Governments, corporations crush global action for environmental regeneration
Lush Spring Prize judges write an open letter calling on governments to put the Sustainable Development Goals at the heart of their policy and programmes for action.
Celebrating global action on regeneration, voicing grave concerns
The second Lush Spring Prize attracted over 300 entries, with 53 shortlisted as exemplary projects in four categories.
As judges we read each one with keen interest. Which of these projects held most promise for the regeneration and healing of communities and the natural world? Which of them could be replicated or learnt from so that we can accelerate the important work of planetary healing?
We were hugely impressed. Projects included, to name just four out of 52:
Jewels in the Desert, a visionary proposal to transform one of the oldest and largest refugee camps in the Sahara into an example of ecosystem regeneration in extreme arid climates.
AgroEcoPolis, a capacity building network training young people, farmers and refugees in Greece in agroecology, community supported agriculture and permaculture in support of increased food sovereignty and regeneration of regional economies, ecosystems and rural communities.
CEJUDHCAN, a centre supporting the rights of indigenous people in Nicaragua to their traditional territories that is actively promoting regenerative land management and working directly with families in these communities to increase their food security.
The African Biodiversity Network running exchange programmes between 12 countries to strengthen indigenous knowledge, ecological agriculture, biodiversity related rights, policies and legislation through uniting actions and partners in culturally centred approaches to social and ecological problems.
But we were also gravely concerned. Whilst the projects were solutions orientated, the challenges they are working on paint a picture of a world teetering on the edge of crisis. Projects reported a closing of the democratic space in which civil society operates. Undemocratic and even allegedly democratic states are making it harder than ever to challenge the dominant ‘growth at all costs’ economic systems.
Corporations are lobbying hard to keep their special interests and exclude the voices and needs of the poor and marginalised. Refugee populations are at historic highs with over 63 million people displaced around the globe.

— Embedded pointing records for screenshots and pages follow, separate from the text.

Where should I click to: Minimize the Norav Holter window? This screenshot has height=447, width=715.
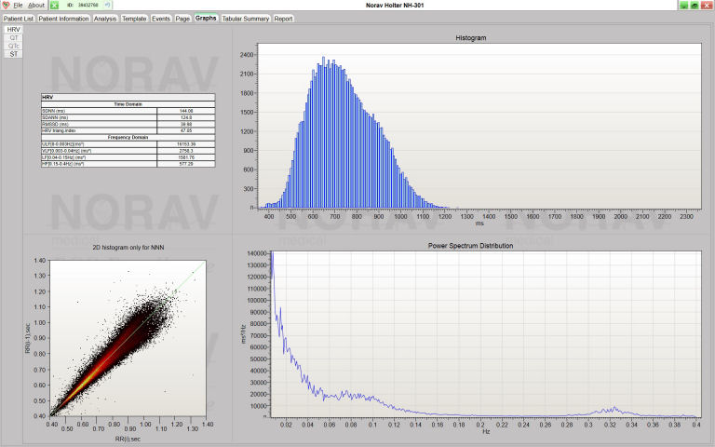683,6
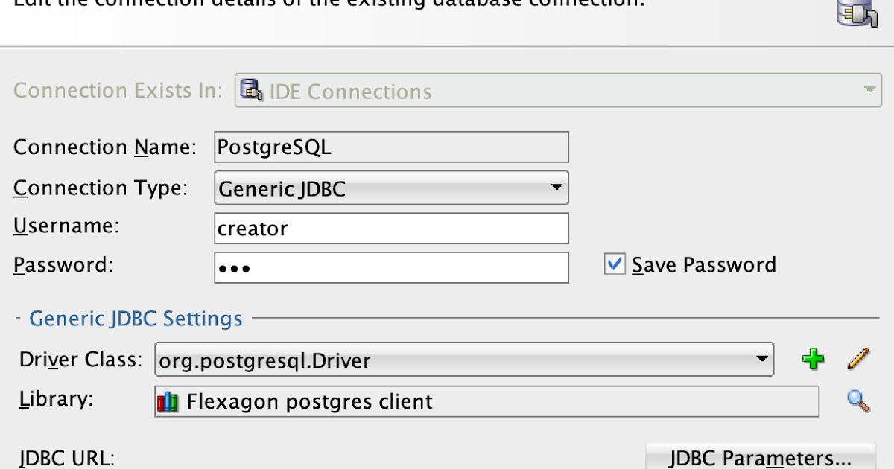Select the org.postgresql.Driver text
The height and width of the screenshot is (469, 894).
262,360
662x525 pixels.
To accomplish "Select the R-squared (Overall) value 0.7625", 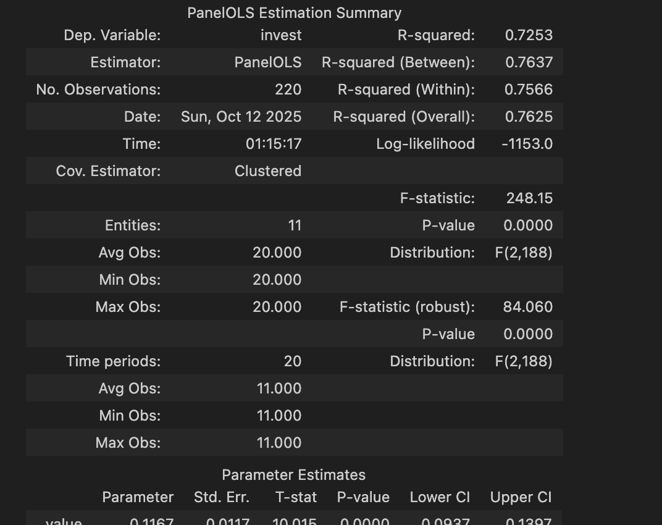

Many of these affected people languish for years or even decades in refugee and IDP camps with little hope or access to tools that would enable them to create long term resilience and stability. Indigenous people are being murdered, kidnapped and removed from their land. Ecosystems are being torn up and discarded in the pursuit of short term profits.
Why should communities and pioneers offering such positive solutions face so much opposition? We call on responsible governments to hold their peers to account. Human rights abuses and gross destruction of the environment affects us all. We need much more robust respect and enforcement of international law. 193 governments have signed up to the Sustainable Development Goals, and yet many of our applicants, all operating within those countries, are under-resourced and sometimes actively opposed.
We call on governments to put the Sustainable Development Goals at the heart of their policy and programmes for action, and support the pioneering work being delivered by their people.
Lush Cosmetics is acting in an exemplary way, converting its supply chains to ensure the highest social and environmental standards are at the heart of their supply chains. They commit significant funds and human resources to supporting regeneration projects worldwide. We need more companies like Lush, putting people and planet at the heart of their enterprise, and sharing some of their surplus to help communities and projects willing to step up and make a difference.
Humanity as a whole faces disastrous runaway climate change, a planetary mass-extinction of vital biodiversity, a degradation of ecosystems health everywhere, oceans and our food-chain full of plastic, rapidly rising inequality within and between nations, widespread infringement on human rights. How is it possible that billions are being spent on subsidizing the fossil fuel industry and on preparing for war and civil unrest, yet the projects we had the honour of judging and the pleasure of learning from and being inspired by are chronically underfunded and under supported?
Each and every project in the final selection we read deserves a prize. Each one of them serves as proof that we have the choice. That we can transform the human impact on Earth from being predominantly destructive and exploitative to being regenerative and collaborative. We call on people, businesses and governments to take response-ability and rally support behind millions of projects like these. Together we can, and must, make the 21st Century the ‘Century of Regeneration’.
- Andy Goldring, Chief Executive Officer, Permaculture Association
- Daniel Christian Wahl, author of ‘Designing Regenerative Cultures’
- Warren Brush, trainer in Resilience Design
- Rebecca Jones, Lush staff judge
- Jyoti Fernandes, member of coordinating committee for the European Coordination of Via Campesina
- Dorothy Guerrero, Head of Policy and Advocacy at Global Justice Now
- Precious Phiri, member of Regeneration International steering committee
- Filipa Pimentel, National Hubs Coordinator, Transition Network
- Gamelihle Sibanda, Certfied Biomimicry Professional
- Pandora Thomas, co-founder of Black Permaculture Network
- Julia Wright, co-founder of the Centre for Agroecology, Water and Resilience at Coventry University.